### RECORDS FOR PROCESSING

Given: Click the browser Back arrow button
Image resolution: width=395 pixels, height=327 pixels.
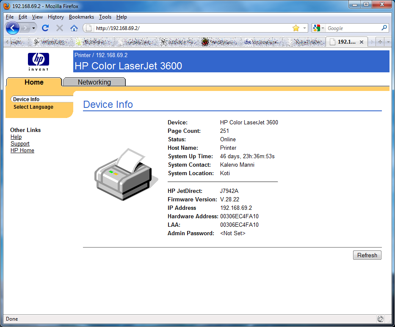Looking at the screenshot, I should (13, 28).
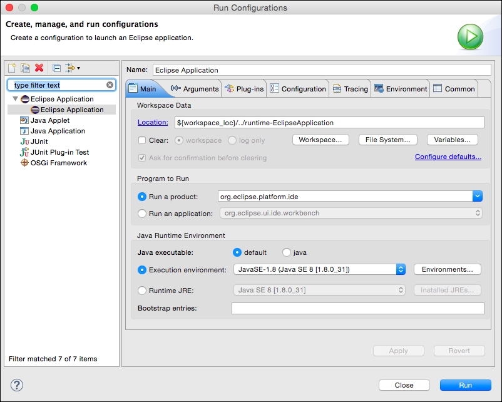Select the Run an application radio button

click(x=142, y=213)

### WORK INSTRUCTION
Produce the entries above once more, exactly as given, with each picture left out.

### TASK RESPONSE
Given: Click the browser Back arrow button
Image resolution: width=395 pixels, height=327 pixels.
Looking at the screenshot, I should (13, 28).
Select the Run an application radio button

click(x=142, y=213)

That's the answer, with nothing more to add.